# [EXERCISE]
Every line that includes the word "hamburger" needs to be copied from the listing.
Start of Block
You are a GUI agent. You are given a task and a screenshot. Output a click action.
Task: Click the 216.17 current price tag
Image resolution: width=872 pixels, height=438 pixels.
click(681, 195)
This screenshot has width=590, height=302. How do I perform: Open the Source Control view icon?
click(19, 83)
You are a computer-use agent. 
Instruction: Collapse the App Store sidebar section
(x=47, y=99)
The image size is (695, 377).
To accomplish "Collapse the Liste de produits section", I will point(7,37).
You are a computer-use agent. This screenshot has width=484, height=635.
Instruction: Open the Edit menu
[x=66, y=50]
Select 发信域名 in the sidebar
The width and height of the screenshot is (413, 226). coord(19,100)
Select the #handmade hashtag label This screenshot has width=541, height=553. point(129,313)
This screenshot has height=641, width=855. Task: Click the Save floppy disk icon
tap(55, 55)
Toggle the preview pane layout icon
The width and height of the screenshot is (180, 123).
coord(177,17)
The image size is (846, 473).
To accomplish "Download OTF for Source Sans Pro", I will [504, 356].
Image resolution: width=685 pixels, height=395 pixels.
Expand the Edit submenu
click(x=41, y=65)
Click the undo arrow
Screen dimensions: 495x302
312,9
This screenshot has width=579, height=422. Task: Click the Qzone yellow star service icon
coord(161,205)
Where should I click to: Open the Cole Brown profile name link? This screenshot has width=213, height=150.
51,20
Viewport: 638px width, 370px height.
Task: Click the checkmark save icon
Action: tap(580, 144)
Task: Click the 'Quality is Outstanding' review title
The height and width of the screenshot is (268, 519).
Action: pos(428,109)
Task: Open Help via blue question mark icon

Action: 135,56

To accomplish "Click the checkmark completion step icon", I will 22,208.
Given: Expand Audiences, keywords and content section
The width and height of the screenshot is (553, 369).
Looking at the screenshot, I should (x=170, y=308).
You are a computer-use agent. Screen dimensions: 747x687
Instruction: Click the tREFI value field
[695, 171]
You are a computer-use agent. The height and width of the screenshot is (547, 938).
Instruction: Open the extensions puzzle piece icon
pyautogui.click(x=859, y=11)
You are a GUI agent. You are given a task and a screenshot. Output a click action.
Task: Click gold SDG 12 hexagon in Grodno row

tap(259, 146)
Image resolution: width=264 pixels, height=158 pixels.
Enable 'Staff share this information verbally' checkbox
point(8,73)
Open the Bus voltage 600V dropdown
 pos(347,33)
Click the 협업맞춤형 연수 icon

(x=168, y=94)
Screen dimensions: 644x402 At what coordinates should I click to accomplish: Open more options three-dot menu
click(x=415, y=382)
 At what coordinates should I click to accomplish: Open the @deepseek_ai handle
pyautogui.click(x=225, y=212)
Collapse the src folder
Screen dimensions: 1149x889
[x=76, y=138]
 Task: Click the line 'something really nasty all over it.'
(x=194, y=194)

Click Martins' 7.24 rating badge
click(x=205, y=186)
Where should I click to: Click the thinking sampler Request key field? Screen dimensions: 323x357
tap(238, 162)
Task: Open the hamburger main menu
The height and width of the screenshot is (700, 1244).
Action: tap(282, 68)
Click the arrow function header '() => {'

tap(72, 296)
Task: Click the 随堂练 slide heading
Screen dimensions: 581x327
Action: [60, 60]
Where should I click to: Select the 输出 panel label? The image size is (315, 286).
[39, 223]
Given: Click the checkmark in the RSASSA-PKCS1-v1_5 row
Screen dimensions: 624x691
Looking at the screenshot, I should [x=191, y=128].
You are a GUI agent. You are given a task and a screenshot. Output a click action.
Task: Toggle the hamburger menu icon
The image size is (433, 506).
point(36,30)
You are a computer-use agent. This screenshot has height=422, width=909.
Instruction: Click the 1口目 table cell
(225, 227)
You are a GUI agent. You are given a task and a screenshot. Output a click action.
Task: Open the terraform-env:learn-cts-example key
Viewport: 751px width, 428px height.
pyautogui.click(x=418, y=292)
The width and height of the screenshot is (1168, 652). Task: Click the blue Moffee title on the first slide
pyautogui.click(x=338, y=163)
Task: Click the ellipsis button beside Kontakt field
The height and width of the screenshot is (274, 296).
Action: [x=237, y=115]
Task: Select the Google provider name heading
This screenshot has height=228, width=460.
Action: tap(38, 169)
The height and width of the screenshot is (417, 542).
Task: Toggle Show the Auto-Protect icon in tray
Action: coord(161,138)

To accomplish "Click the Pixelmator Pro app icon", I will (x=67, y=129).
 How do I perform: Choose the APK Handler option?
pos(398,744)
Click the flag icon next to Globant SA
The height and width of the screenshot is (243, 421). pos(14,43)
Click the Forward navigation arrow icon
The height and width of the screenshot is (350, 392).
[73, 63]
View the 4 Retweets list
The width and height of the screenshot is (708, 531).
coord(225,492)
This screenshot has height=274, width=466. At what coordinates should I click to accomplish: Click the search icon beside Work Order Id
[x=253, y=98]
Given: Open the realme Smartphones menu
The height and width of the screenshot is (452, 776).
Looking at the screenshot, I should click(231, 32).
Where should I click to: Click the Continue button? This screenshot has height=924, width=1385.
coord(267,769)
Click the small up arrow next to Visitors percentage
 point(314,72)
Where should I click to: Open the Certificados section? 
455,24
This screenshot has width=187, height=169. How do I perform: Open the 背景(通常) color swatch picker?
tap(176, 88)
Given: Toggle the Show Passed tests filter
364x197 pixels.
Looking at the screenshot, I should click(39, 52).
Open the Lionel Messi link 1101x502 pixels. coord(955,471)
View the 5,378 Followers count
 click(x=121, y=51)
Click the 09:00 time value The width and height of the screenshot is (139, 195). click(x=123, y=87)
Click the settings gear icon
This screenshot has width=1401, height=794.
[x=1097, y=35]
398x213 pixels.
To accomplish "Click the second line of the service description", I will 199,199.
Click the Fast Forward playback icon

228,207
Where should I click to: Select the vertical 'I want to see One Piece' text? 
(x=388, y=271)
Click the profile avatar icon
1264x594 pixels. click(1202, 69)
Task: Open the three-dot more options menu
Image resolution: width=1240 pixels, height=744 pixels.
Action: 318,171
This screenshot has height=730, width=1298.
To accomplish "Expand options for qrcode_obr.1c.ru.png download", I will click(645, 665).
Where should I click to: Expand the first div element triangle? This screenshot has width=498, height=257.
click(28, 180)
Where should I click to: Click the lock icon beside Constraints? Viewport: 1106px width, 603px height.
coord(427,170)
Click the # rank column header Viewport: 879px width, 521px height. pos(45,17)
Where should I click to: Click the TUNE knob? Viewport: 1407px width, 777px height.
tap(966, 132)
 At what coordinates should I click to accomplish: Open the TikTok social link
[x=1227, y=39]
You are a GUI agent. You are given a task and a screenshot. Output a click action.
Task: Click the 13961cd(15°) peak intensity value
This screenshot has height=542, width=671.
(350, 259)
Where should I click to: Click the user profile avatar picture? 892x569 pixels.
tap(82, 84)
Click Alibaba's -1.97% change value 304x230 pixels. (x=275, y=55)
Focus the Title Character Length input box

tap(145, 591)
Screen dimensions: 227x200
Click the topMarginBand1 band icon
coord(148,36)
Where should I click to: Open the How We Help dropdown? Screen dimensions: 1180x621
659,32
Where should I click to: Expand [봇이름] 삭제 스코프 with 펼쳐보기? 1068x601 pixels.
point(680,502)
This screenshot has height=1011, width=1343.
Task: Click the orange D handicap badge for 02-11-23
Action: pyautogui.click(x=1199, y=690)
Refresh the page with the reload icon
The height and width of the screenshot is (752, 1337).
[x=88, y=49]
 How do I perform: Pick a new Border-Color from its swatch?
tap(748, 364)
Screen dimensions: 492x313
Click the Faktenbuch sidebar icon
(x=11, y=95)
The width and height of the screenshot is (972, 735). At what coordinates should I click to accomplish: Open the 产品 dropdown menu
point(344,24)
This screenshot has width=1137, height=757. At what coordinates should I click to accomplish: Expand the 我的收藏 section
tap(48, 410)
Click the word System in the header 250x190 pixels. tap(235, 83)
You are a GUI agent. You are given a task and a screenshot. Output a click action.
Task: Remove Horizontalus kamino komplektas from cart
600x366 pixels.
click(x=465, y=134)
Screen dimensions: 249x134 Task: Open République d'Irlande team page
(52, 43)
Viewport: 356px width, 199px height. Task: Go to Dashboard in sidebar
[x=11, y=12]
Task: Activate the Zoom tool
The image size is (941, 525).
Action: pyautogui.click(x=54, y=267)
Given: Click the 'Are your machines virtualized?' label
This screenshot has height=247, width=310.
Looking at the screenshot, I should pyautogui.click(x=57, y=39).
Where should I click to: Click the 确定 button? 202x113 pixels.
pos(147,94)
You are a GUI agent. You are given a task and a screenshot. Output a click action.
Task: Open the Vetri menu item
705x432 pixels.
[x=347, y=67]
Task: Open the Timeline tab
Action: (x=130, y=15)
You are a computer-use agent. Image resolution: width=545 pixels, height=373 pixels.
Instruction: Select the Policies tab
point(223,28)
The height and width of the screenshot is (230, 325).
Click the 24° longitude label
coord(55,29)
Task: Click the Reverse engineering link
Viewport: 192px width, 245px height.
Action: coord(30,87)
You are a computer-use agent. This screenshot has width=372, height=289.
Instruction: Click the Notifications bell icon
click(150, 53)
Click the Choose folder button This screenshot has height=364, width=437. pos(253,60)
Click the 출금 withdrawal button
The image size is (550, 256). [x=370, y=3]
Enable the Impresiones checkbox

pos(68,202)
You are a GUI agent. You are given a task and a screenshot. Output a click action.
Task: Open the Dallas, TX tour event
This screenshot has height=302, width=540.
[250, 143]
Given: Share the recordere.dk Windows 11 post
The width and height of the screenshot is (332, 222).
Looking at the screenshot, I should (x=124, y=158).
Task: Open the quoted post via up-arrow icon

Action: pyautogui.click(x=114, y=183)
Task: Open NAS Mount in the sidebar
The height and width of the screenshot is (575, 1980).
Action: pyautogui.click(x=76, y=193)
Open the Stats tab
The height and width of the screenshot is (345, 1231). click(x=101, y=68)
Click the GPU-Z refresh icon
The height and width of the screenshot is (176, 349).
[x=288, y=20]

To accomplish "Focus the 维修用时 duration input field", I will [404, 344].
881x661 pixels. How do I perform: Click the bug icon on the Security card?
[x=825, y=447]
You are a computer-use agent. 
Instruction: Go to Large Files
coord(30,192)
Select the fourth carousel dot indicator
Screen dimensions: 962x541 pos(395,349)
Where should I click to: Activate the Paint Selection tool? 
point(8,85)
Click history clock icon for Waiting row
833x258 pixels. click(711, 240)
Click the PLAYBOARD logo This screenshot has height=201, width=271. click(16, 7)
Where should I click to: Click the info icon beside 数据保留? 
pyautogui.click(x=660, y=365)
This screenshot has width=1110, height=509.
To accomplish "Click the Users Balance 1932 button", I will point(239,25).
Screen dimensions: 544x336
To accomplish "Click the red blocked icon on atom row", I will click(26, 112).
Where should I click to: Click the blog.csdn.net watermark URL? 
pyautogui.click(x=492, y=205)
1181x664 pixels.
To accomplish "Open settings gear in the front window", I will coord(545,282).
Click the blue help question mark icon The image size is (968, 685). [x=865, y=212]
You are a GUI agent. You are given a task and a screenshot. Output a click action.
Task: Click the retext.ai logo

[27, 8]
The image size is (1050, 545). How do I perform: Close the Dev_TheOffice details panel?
End of Block
# [TASK ANSWER]
Task: Open the hamburger main menu
Task: Toggle the hamburger menu icon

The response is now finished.